*WRITTEN REQUEST 1*:
Rewrite the part of the listing that starts with the line containing "This screenshot has width=598, height=479." and runs through the end of the listing as a numbered list, skipping blank lines.
--- Start of SELECTED EXCERPT ---
Introduction to conleyreg

Christian Düben

May 23, 2021

Introduction

Conley (1999, 2008) standard errors account for spatial correlation in the data. Just like clustered standard errors consider observations not be independent of each other within groups, Conley standard errors recognizes potential dependence based on spatial proximity. As with other common standard error corrections, Conley standard errors do not require adjustments to the overall estimation strategy. They can be applied to an otherwise non-spatial model, such as OLS. The coefficient estimates remain untouched and non-spatial in that case and only the standard errors are adjusted.

Since Conley (1999) published his paper and Stata code on the proposed method, various other software implementations have been released, each building on earlier versions. Gradual modifications and extensions led to a growing number of functionalities and computational optimization over time. Among these earlier implementations are e.g. scripts and packages by (i) Richard Bluhm, (ii) Luis Calderon and Leander Heldring, (iii) Darin Christensen and Thiemo Fetzer, (iv) Fabrizio Colella, Rafael Lalive, Seyhun Orcan Sakalli, and Mathias Thoenig, and (v) Solomon Hsiang. The conleyreg package is the latest iteration of that process.


Distances

All of the above mentioned implementations employ the original econometric method that Conley introduced more than two decades ago. And at least with OLS as accompanying estimation strategy, there is no stochastic component to this standard error correction. Nonetheless, results differ across implementations. The root of these discrepancies is the heterogeneity in distance estimations. Computing spatial distances between observations is key to deriving Conley standard errors. And implementations vary in multiple aspects of this step. The disparities range from a slightly different earth radius over alternative distance functions to unaligned definitions of space itself. Timothy Conley, Luis Calderon, and Leander Heldring do not restrict their functions to geographic space on Earth, but use a more abstract definition of space with an arbitrary number of dimensions and distance cutoffs delineating intervals along them. The flexibility of this abstract definition allows for a broader variety of applications, but comes with a number of drawbacks when applied to geographic space on Earth. It is somewhat restricted to planar projections, draws distance buffers in two-dimensional space as a rectangular box rather than a circle and faces a series of distortions and measurement errors arising from the planet’s spherical nature. The other packages and scripts focus on geographic distances on Earth, and largely rely on the haversine equation. Haversine distances are not accurate down to the meter, but are faster than more complex alternatives. In conleyreg, you can choose between the faster Haversine function (dist_comp = "fast") and more accurate alternatives computed via the GEOS or S2 libraries (dist_comp = "precise").
--- End of SELECTED EXCERPT ---
--- Start of DATA PROVIDED ---
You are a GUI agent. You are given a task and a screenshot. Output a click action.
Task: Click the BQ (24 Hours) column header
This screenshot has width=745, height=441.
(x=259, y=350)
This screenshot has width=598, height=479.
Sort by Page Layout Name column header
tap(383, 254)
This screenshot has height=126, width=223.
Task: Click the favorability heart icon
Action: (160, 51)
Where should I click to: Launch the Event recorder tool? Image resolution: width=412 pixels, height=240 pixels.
--- End of DATA PROVIDED ---
*WRITTEN REQUEST 2*:
The conleyreg introduction credits earlier scripts and packages to several people or teams. List each of these people or teams as the text gives them.

*WRITTEN REPLY 1*:
1. This screenshot has width=598, height=479.
2. Sort by Page Layout Name column header
3. tap(383, 254)
4. This screenshot has height=126, width=223.
5. Task: Click the favorability heart icon
6. Action: (160, 51)
7. Where should I click to: Launch the Event recorder tool? Image resolution: width=412 pixels, height=240 pixels.

*WRITTEN REPLY 2*:
1. Richard Bluhm
2. Luis Calderon and Leander Heldring
3. Darin Christensen and Thiemo Fetzer
4. Fabrizio Colella, Rafael Lalive, Seyhun Orcan Sakalli, and Mathias Thoenig
5. Solomon Hsiang